» TASK TO COMPLETE
Of the lines in the data below, write out exactly those from the one holding "This screenshot has height=394, width=545." through the one holding "You are a computer-use agent. The image", both included.

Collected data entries
----

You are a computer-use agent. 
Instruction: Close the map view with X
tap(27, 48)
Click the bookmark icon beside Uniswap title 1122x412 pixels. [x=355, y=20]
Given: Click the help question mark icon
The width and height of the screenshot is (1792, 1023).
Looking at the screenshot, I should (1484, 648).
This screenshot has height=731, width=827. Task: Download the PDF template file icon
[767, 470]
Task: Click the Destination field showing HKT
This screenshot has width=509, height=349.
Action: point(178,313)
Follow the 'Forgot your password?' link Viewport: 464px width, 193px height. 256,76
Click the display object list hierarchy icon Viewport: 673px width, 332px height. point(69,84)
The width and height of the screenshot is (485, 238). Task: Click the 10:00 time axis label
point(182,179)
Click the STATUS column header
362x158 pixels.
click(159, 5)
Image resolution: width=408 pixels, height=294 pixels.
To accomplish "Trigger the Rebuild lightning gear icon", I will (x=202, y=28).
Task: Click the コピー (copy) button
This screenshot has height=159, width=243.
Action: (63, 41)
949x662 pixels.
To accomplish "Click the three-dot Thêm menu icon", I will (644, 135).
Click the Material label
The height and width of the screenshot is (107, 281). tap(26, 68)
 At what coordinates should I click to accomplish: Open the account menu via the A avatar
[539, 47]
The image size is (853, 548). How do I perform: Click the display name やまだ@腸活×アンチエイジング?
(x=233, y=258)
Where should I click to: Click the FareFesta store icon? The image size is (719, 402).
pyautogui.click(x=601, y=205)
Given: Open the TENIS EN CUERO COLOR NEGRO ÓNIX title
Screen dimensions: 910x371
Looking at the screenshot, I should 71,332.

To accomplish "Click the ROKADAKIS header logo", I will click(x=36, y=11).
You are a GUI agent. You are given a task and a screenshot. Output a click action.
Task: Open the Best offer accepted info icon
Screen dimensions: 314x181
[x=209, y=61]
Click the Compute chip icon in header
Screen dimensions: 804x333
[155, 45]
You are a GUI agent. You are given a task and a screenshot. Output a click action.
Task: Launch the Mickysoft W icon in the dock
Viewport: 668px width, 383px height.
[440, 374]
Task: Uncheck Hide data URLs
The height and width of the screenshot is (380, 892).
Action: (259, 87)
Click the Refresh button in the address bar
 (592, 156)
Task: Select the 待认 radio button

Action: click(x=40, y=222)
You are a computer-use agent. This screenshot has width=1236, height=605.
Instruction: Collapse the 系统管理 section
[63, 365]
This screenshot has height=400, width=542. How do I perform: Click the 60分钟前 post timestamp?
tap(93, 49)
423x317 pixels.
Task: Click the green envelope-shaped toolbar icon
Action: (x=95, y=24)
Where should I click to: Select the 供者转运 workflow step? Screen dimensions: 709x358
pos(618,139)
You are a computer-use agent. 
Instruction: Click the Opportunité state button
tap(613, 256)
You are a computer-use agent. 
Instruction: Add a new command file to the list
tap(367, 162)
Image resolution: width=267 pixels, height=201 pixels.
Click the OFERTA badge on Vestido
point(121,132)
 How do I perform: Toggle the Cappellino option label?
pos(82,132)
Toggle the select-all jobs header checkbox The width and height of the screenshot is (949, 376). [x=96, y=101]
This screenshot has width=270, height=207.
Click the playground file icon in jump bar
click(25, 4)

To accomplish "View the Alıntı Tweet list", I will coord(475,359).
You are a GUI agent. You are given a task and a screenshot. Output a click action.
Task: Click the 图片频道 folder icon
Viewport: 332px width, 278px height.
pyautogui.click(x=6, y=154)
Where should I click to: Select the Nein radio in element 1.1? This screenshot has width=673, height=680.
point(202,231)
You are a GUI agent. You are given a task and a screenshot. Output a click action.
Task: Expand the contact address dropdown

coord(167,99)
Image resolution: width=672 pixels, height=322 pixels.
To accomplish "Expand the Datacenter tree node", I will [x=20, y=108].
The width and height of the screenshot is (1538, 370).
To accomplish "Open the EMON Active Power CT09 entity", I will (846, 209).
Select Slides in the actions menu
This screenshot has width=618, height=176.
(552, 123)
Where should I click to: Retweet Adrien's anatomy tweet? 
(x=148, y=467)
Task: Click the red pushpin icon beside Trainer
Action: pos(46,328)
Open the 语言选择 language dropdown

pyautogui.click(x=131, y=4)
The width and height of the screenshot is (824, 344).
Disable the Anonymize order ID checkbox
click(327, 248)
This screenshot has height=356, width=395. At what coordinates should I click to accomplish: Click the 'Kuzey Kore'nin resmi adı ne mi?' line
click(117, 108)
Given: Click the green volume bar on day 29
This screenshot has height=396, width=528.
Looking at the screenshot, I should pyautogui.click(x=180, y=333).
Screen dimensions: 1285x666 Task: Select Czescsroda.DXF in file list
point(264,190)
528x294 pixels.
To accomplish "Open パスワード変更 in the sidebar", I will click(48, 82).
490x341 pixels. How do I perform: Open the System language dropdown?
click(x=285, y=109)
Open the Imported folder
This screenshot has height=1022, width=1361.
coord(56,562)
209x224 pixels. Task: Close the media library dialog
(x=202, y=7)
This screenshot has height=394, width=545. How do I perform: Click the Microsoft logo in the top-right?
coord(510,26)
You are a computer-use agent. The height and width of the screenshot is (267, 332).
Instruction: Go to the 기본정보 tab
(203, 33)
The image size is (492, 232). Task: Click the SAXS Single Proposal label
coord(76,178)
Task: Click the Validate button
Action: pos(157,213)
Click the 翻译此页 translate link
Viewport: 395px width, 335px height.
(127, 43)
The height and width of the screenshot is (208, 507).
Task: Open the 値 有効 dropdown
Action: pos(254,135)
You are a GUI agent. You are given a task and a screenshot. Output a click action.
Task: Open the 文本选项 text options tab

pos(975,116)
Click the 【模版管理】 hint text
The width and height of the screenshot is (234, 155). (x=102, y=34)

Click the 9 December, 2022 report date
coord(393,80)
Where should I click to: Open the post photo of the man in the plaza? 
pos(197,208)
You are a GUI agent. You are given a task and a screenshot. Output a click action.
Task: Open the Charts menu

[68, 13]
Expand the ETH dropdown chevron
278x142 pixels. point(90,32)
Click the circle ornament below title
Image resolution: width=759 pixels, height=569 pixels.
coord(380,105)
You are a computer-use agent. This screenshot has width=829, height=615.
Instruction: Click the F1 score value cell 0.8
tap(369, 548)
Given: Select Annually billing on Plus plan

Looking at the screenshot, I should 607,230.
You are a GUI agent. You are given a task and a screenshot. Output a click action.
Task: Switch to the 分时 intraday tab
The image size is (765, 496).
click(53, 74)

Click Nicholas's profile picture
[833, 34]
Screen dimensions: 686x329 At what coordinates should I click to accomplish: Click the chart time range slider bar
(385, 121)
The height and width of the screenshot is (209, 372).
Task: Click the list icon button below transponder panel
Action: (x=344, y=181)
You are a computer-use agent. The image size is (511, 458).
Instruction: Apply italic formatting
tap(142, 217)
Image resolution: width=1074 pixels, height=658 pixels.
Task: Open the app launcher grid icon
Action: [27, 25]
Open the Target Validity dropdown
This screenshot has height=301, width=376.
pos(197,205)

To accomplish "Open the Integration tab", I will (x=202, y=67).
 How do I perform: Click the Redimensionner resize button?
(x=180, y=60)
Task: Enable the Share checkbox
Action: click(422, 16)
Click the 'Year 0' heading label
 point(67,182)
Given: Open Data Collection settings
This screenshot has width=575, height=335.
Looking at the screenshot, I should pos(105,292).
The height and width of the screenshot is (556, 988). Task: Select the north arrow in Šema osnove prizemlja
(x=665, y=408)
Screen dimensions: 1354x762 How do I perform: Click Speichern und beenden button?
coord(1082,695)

----

» WRITTEN RESPONSE
This screenshot has height=394, width=545. How do I perform: Click the Microsoft logo in the top-right?
coord(510,26)
You are a computer-use agent. The height and width of the screenshot is (267, 332).
Instruction: Go to the 기본정보 tab
(203, 33)
The image size is (492, 232). Task: Click the SAXS Single Proposal label
coord(76,178)
Task: Click the Validate button
Action: pos(157,213)
Click the 翻译此页 translate link
Viewport: 395px width, 335px height.
(127, 43)
The height and width of the screenshot is (208, 507).
Task: Open the 値 有効 dropdown
Action: pos(254,135)
You are a GUI agent. You are given a task and a screenshot. Output a click action.
Task: Open the 文本选项 text options tab

pos(975,116)
Click the 【模版管理】 hint text
The width and height of the screenshot is (234, 155). (x=102, y=34)

Click the 9 December, 2022 report date
coord(393,80)
Where should I click to: Open the post photo of the man in the plaza? 
pos(197,208)
You are a GUI agent. You are given a task and a screenshot. Output a click action.
Task: Open the Charts menu

[68, 13]
Expand the ETH dropdown chevron
278x142 pixels. point(90,32)
Click the circle ornament below title
Image resolution: width=759 pixels, height=569 pixels.
coord(380,105)
You are a computer-use agent. This screenshot has width=829, height=615.
Instruction: Click the F1 score value cell 0.8
tap(369, 548)
Given: Select Annually billing on Plus plan

Looking at the screenshot, I should 607,230.
You are a GUI agent. You are given a task and a screenshot. Output a click action.
Task: Switch to the 分时 intraday tab
The image size is (765, 496).
click(53, 74)

Click Nicholas's profile picture
[833, 34]
Screen dimensions: 686x329 At what coordinates should I click to accomplish: Click the chart time range slider bar
(385, 121)
The height and width of the screenshot is (209, 372).
Task: Click the list icon button below transponder panel
Action: (x=344, y=181)
You are a computer-use agent. The image size is (511, 458).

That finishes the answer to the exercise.